** Opening Source information block **

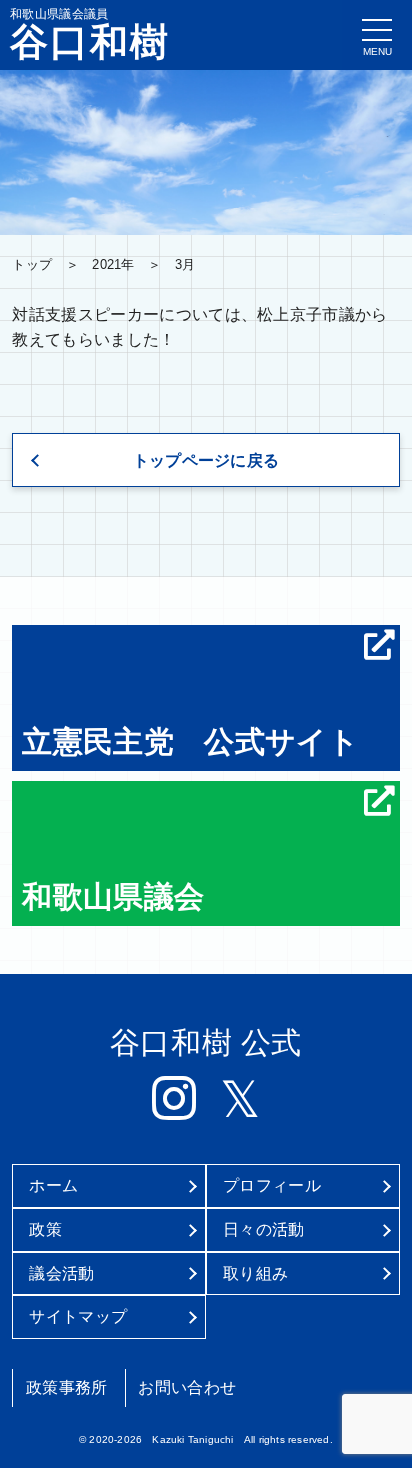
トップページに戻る (206, 460)
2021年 (113, 264)
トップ (32, 264)
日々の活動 (264, 1229)
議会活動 (61, 1273)
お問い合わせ (187, 1387)
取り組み (255, 1273)
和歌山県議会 (113, 896)
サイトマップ (78, 1316)
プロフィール (272, 1185)
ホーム (53, 1185)
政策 (45, 1229)
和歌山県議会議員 (90, 34)
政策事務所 (67, 1387)
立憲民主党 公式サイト (190, 741)
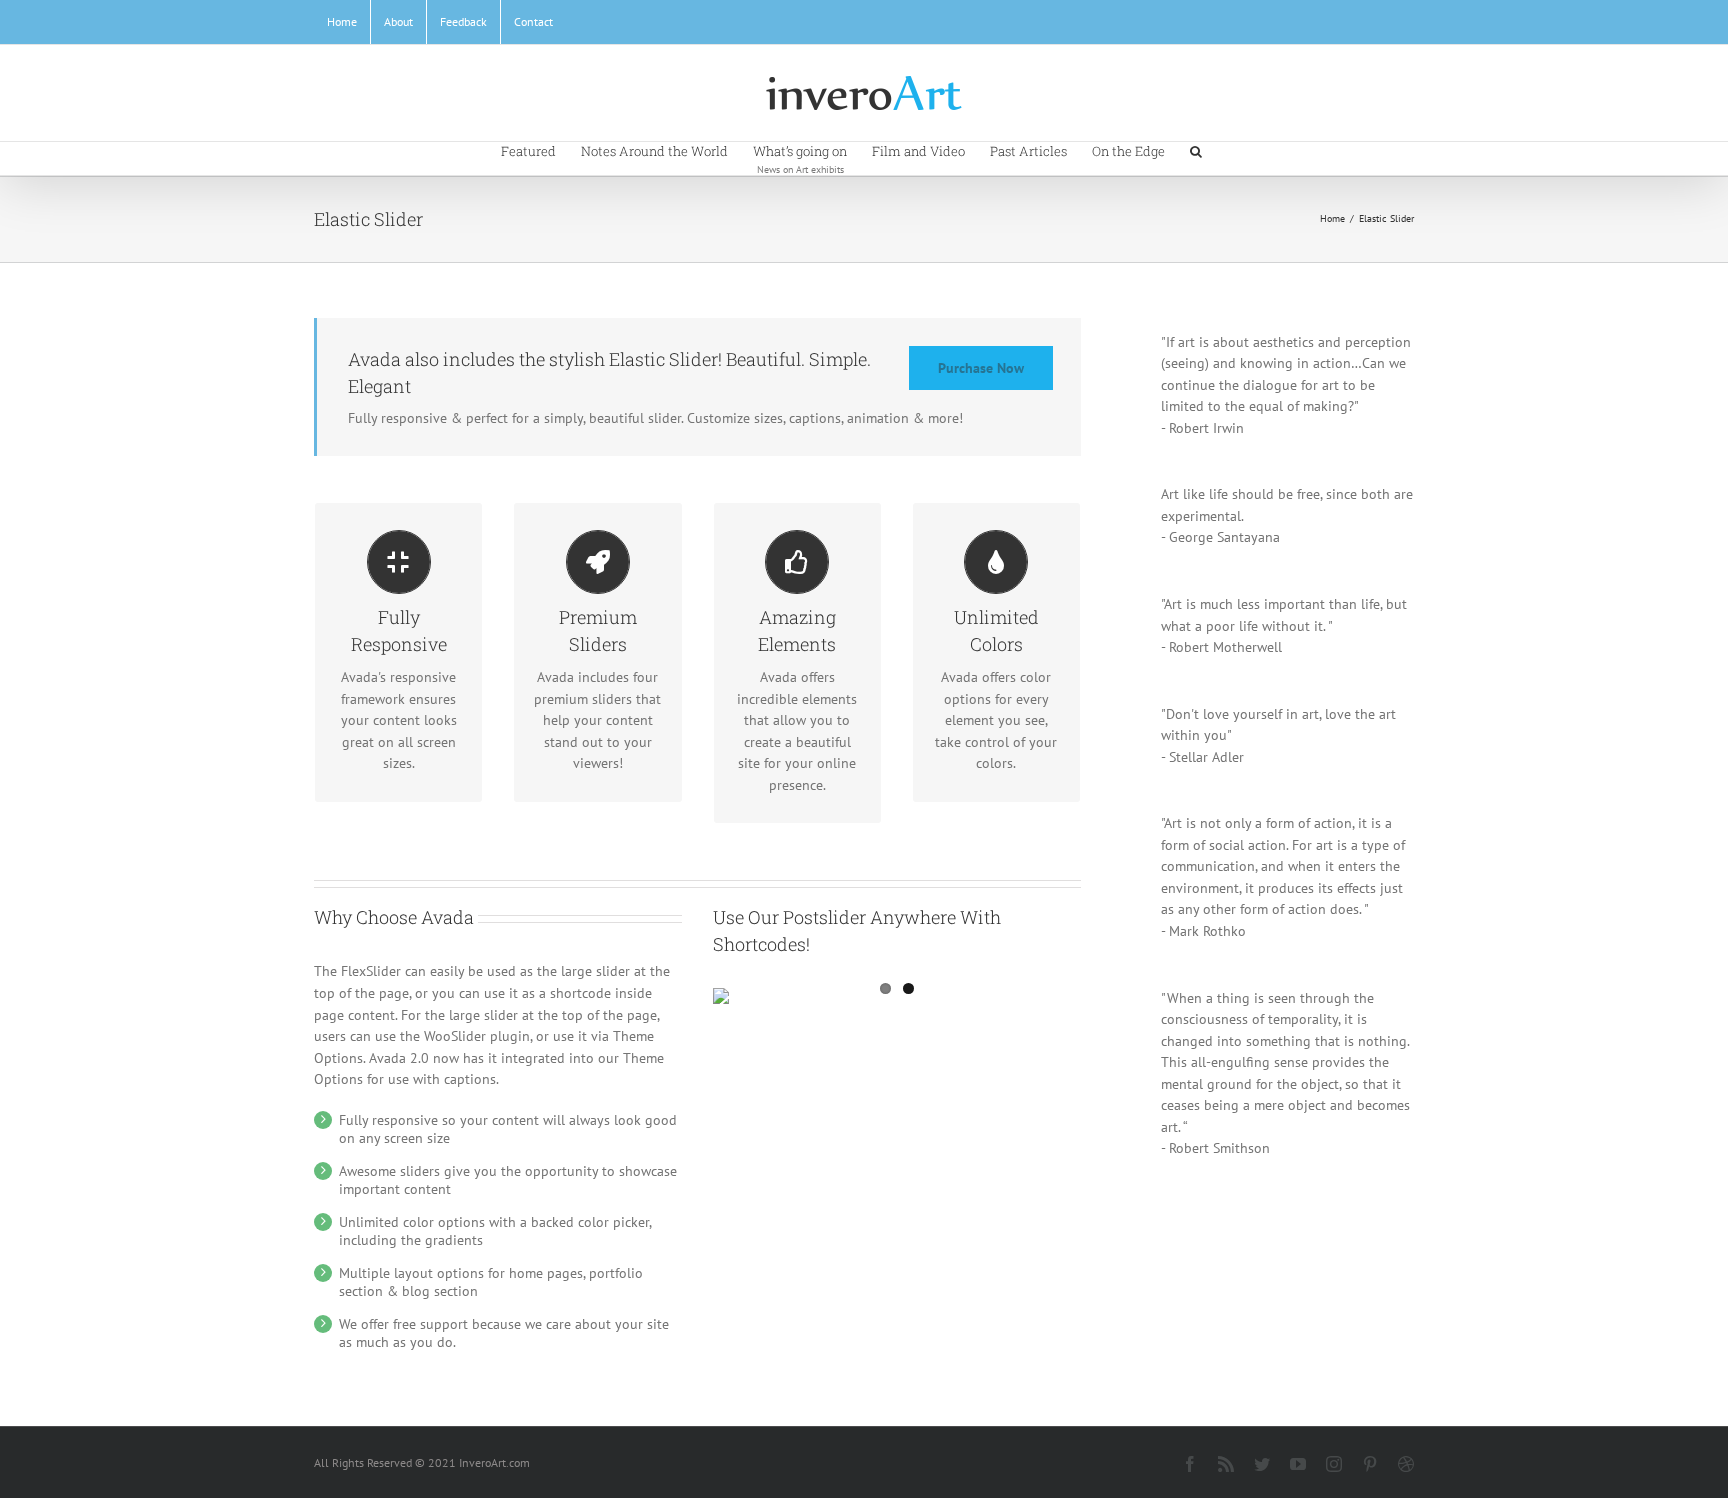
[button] (1196, 150)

** Closing Source information block **

### What is expected
Give every entry again verbatim, with no pictures.

### Answer section
トップページに戻る (206, 460)
2021年 (113, 264)
トップ (32, 264)
日々の活動 (264, 1229)
議会活動 (61, 1273)
お問い合わせ (187, 1387)
取り組み (255, 1273)
和歌山県議会 (113, 896)
サイトマップ (78, 1316)
プロフィール (272, 1185)
ホーム (53, 1185)
政策 (45, 1229)
和歌山県議会議員 (90, 34)
政策事務所 (67, 1387)
立憲民主党 公式サイト (190, 741)
[button] (1196, 150)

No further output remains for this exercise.